* _Document text_
Features

Column: The Public Eye: Mayor Bates Spins UC-City Deal at Chamber Lunch By Zelda Bronstein

Tuesday November 22, 2005

I got my first personal impression of UC Berkeley Chancellor Birgeneau last Tuesday, when he and Mayor Bates were the featured speakers at the City Lunch sponsored by the Berkeley Chamber of Commerce. Up to then, I’d only encountered Robert Birgeneau in print—through quotes in many newspaper articles, and through the admirable speech he delivered when he was inaugurated as the campus’s ninth chancellor last April. I was curious to see how he and the mayor would address their announced theme, “The City and the University Partnership for Berkeley’s Future.” 

I left the Doubletree Hotel thinking that the newly arrived head of UC Berkeley, a Canadian no less, grasps this city’s distinctive character better than the mayor who’s lived here for over half a century.  

Up on the dais with Bates, Birgeneau told how on Nov. 12, the day of the Cal-USC football game, he and his party had showed up at Downtown Restaurant around supper time without a reservation. They couldn’t get a table, even though, he said, “I think they knew that I was the chancellor at UC.” He sounded bemused, not resentful. I liked him better for that.  

But what I liked even more was the behavior of the Downtown Restaurant staff. In honoring their commitments to those who’d called ahead, they said, in effect: We have our democratic principles and procedures, and we’re going to hold to them, even if it means disappointing a powerful individual. To cite Mayor Bates’ campaign slogan, that’s Berkeley at its best.  

Unfortunately, in his three years in office, the mayor has mainly honored Berkeley’s democratic principles and procedures in the breach. He truckles to power like a moth drawn to flame. The most egregious result of this toadying is the Bates-brokered May 2005 agreement that settled the city’s lawsuit over the university’s latest Long-Range Development Plan. As a friend remarked after reading the document, if you didn’t know otherwise, you’d think that the university had sued the city, because the city made all the concessions.  

“As far as I know,” Tom Bates told the 80-odd Chamber lunchers, “there’s not one city in the United States that has planned together for the expansion of their university, and I’ve talked to a lot of mayors. But we’re doing it.”

* _Instructions for the task_
Sum up the column above in two sentences.

* _Data extracts_
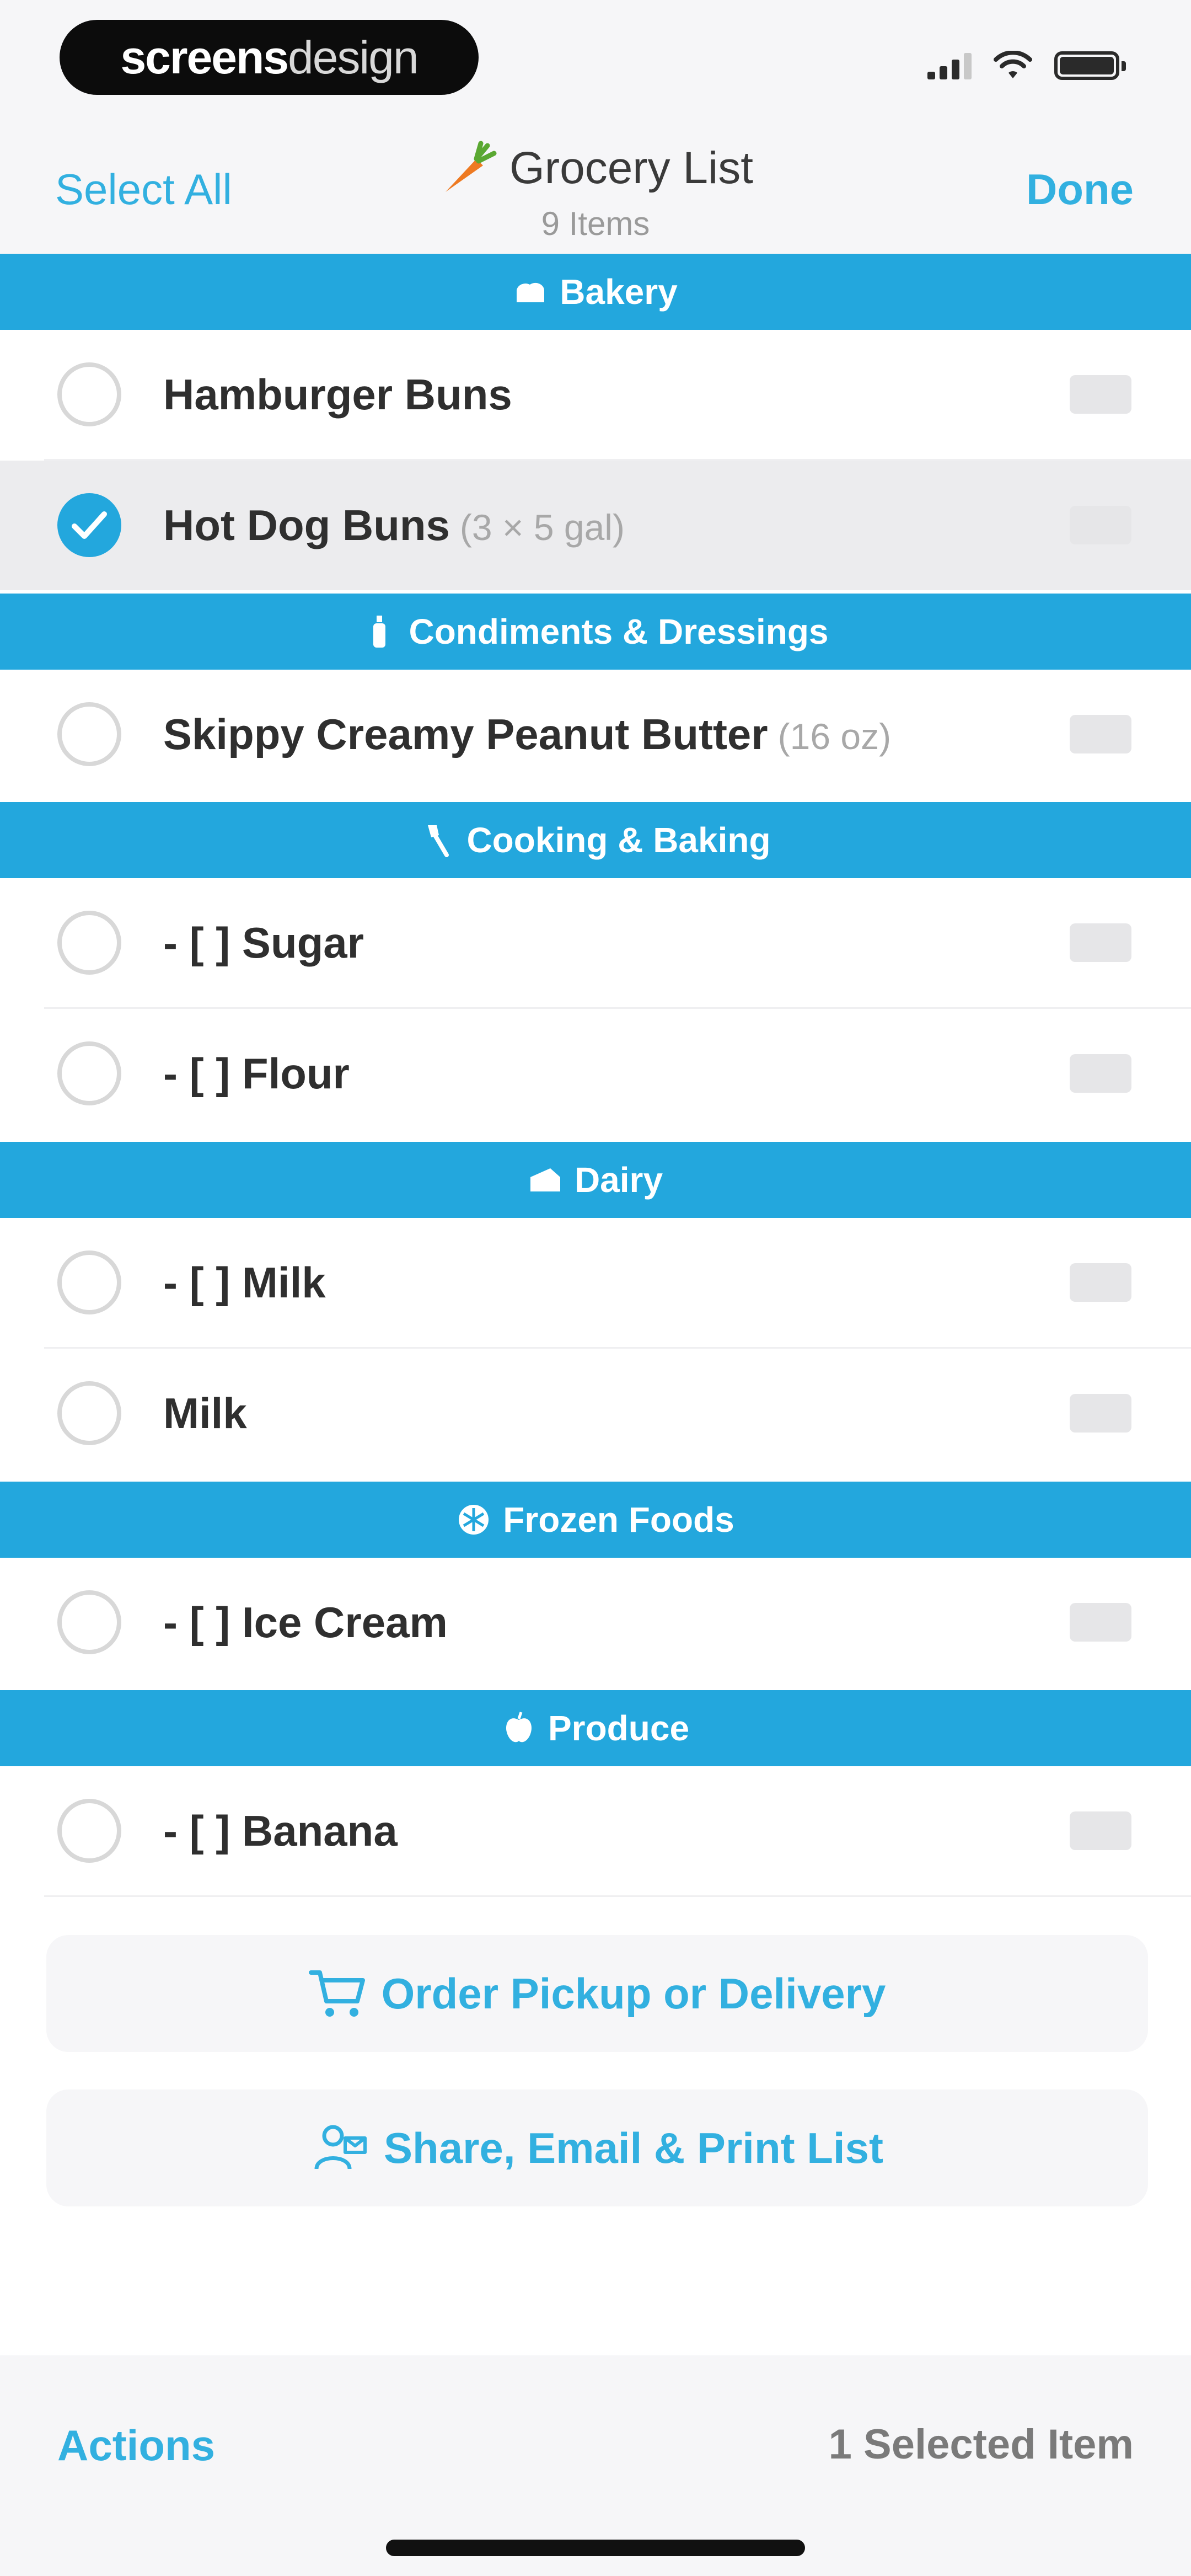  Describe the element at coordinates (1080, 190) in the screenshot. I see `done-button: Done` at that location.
--
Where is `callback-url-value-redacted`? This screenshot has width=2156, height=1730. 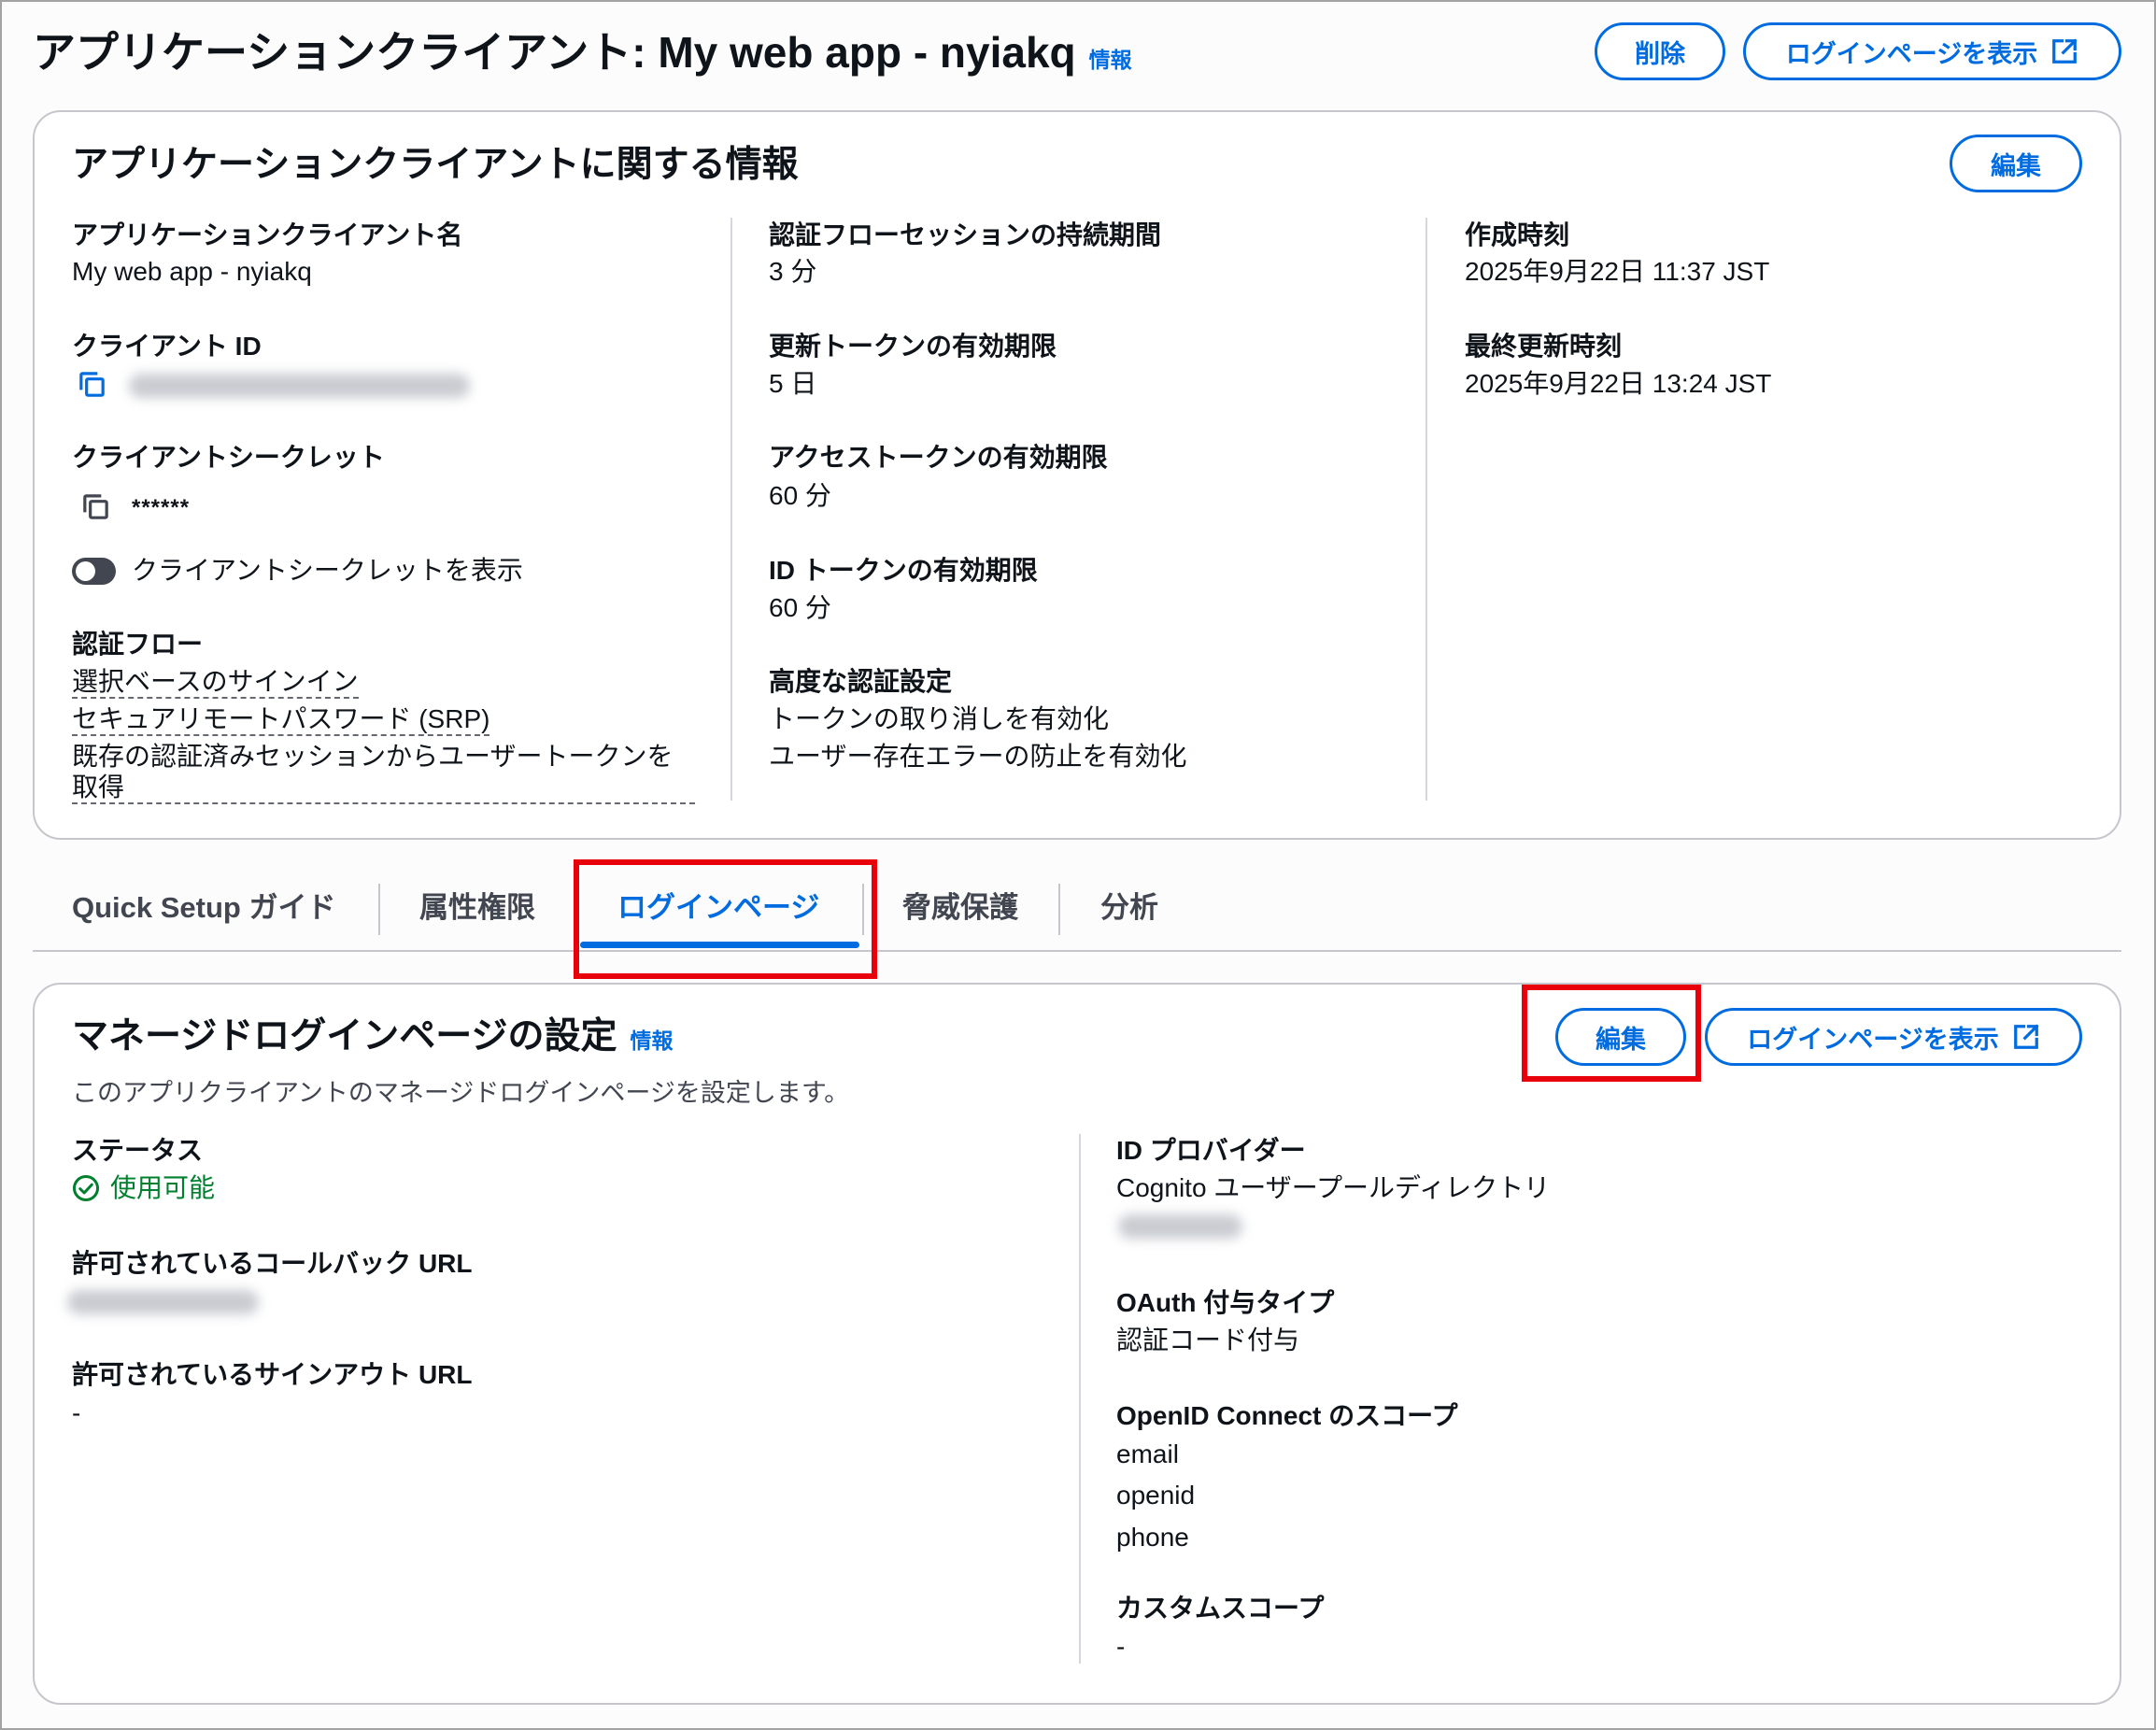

* _Task result_
After a Berkeley Chamber of Commerce lunch featuring UC Berkeley Chancellor Birgeneau and Mayor Bates, the columnist judged that the newly arrived chancellor grasps the city's distinctive character better than the longtime resident mayor, and praised a restaurant staff who had turned the chancellor away to honor reservations. The columnist charges that Bates truckles to power, pointing to the May 2005 agreement he brokered to settle the city's lawsuit over the university's Long-Range Development Plan, in which the city made all the concessions, while Bates told the lunch audience that Berkeley is planning the university's expansion together with it.